Multiple payment streams and fluid cashflows
Another unique element of the project relates to the fact that the project company not only receives a monthly tariff in respect of the basic steady-state operation but is also incentivised to maximise the usage of the facilities and ensure a vibrant, popular calendar of events. These incentives come in the form of a sharing mechanism with SSC in respect of the third-party revenues generated at the venues, whether through ticket sales, venue hiring income, commercial rights income, car park charges or retail rental fees.
It is not uncommon for PPP projects to include some elements of third-party revenue as a means of defraying the tariff but not on the same scale as the Sports Hub. The dynamic nature of the facilities and the unpredictability in terms of usage of those facilities required some novel thinking in terms of issues relating to budgeting, life-cycle and future investment. In effect, the project company is not just managing cashflows in receiving a monthly tariff and diverting monies to debt service and fixed price O&M arrangements, but actually managing a business with fluctuating incomes and outgoings.
As a result, lenders and sponsors had to approach the issue of lenders security in an innovative way. Typically, lenders will expect to take security over all of the assets of the project company, including cash on account. However, in this instance, in order for the events side of the business to function efficiently and effectively, the parties had to devise a solution to allow the project company to meet its obligations to hold and disburse cash on account – for example to turn over ticket sale proceeds to event promoters.
Developing and promoting sport in Singapore
Another unusual feature of the project was the emphasis on creating an environment that would promote sport at a grass roots level and foster a greater participation in sporting activities within the Singapore community. This was both a key objective from SSC’s perspective in tendering the project but also a fundamental tenet of the consortium’s winning bid.
In order to achieve SSC’s stated desires and objectives, the consortium established a specially created foundation for the purpose of furthering investment in stimulating public interest in sport in Singapore. As the new facilities become more successful in generating revenues, monies will be paid out from the third-party revenues and into the foundation and applied towards projects which promote sport in Singapore and/or continually develop and improve the sporting infrastructure in Singapore, whether at the Sports Hub itself or further afield.

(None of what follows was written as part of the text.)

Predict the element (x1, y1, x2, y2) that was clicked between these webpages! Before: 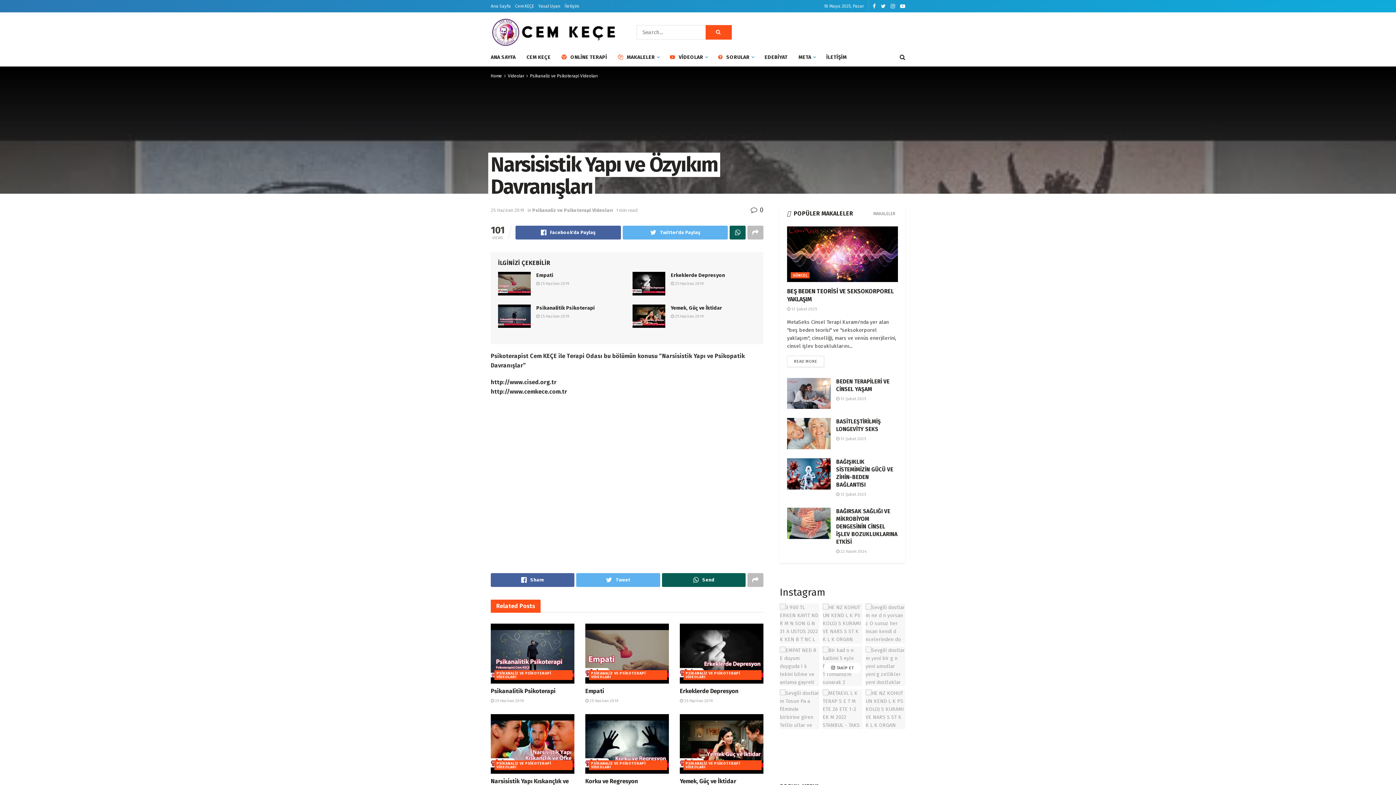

The project marks an important step not only in promoting Singapore on the global sporting stage but also in signalling a return to liquidity and investor confidence in the region. That such a complex and significant project should reach financial close in a turbulent market is a credit to the drive and vision of SSC and the tenacity and creativity shown by the various consortium team members and banking group.
It remains to be seen whether this project will set a benchmark for future projects and will give rise to renewed enthusiasm for similar PPP projects in the region but at the very least, it provides a strong indication that sponsors and lenders are once again ready and willing to invest in projects with appropriate and bankable allocation of risks.